O sinal mais claro do colapso partiu dos próprios trabalhadores. Segundo o CarNewsChina, funcionários atuais e antigos publicaram uma carta conjunta na qual afirmam que a empresa cessou completamente as operações. Dizem que a administração não apresentou qualquer explicação formal e que ficaram por pagar salários, contribuições para a segurança social, pagamentos para o fundo de habitação e reembolsos de despesas. A carta acrescenta que os trabalhadores estão preparados para defender as suas reivindicações em tribunal.
A BeyonCa começou com uma narrativa ambiciosa e uma lista de nomes igualmente ambiciosa. Em 2022, a empresa liderada por Soh Weiming revelou um concept de automóvel elétrico de luxo com monitorização de saúde e estacionamento autónomo, apontado ao topo do mercado chinês dominado por Audi, BMW e Mercedes-Benz. A administração dizia que o primeiro modelo de produção começaria a ser entregue em 2024 e falava em volumes que deveriam atingir 100.000 carros em poucos anos. Segundo o CarNewsChina, esse primeiro modelo, o GT Opus 1 com 5,2 metros de comprimento, deveria usar uma bateria de 130 kWh e arrancar em cerca de 1 milhão de yuan, 127.000 euros.
A BeyonCa também tentou construir credibilidade em várias frentes ao mesmo tempo. A Reuters noticiou em outubro de 2023 que a empresa tinha assinado um memorando de entendimento com o saudita Al Faisaliah Group, abrangendo potenciais oportunidades de investimento. Em dezembro desse ano, a BeyonCa assinou um acordo de cooperação estratégica com a cidade de Zhuji. Depois, em junho de 2024, o Hong Kong Science and Technology Parks afirmou que a BeyonCa HK Limited planeava estabelecer em Hong Kong a sua sede internacional e uma fábrica de montagem. No papel, o projeto continuava a avançar. Na prática, nunca ultrapassou a difícil passagem entre apresentações, cadeias de fornecimento e uma linha de produção real.
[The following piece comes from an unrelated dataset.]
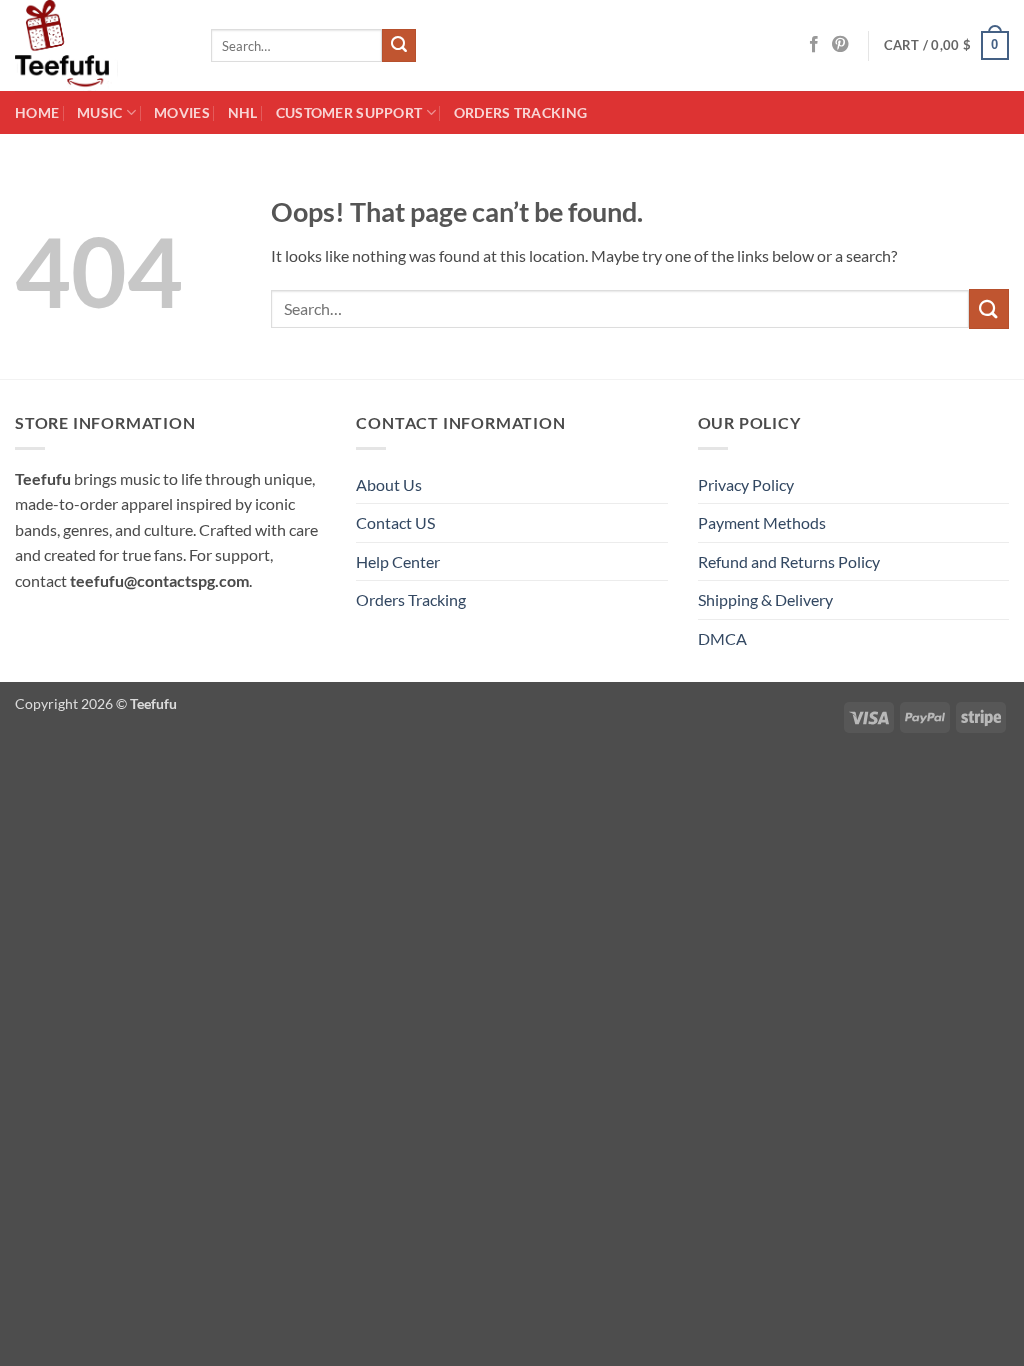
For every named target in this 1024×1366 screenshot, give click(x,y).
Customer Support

É precisamente aí que o mercado chinês de elétricos costuma expor fragilidades sem grande margem para complacência. Neste momento, o mercado recompensa escala, integração vertical, capacidade de software e disciplina de capital. A Reuters noticiou que, em janeiro, as autoridades chinesas instaram os construtores a evitar guerras de preços desordenadas, enquanto uma análise mais ampla do mercado mostrava 169 marcas a disputar espaço, mas apenas 14 a superar 2 por cento de quota. A mesma pressão também atinge os maiores grupos. A BYD disse que o seu lucro de 2025 caiu 19 por cento, citando a concorrência. A BeyonCa tentou vender uma visão de luxo. O mercado exigia competência industrial completa, do desenvolvimento do produto ao fabrico e à gestão de tesouraria.
É isso que torna o colapso da empresa mais elucidativo do que dramático. Nomes sonantes, uma equipa internacional de design e comunicados bem polidos podem abrir portas, mas não bastam para construir uma marca automóvel sustentável. No mercado chinês de elétricos premium, o próximo vencedor terá de desenvolver a tecnologia, controlar a estrutura de custos e lançar a produção ao ritmo que o mercado aceita, tudo ao mesmo tempo. A BeyonCa ficou presa no meio desse triângulo, que é normalmente onde a ambição brilhante deixa de parecer tão brilhante.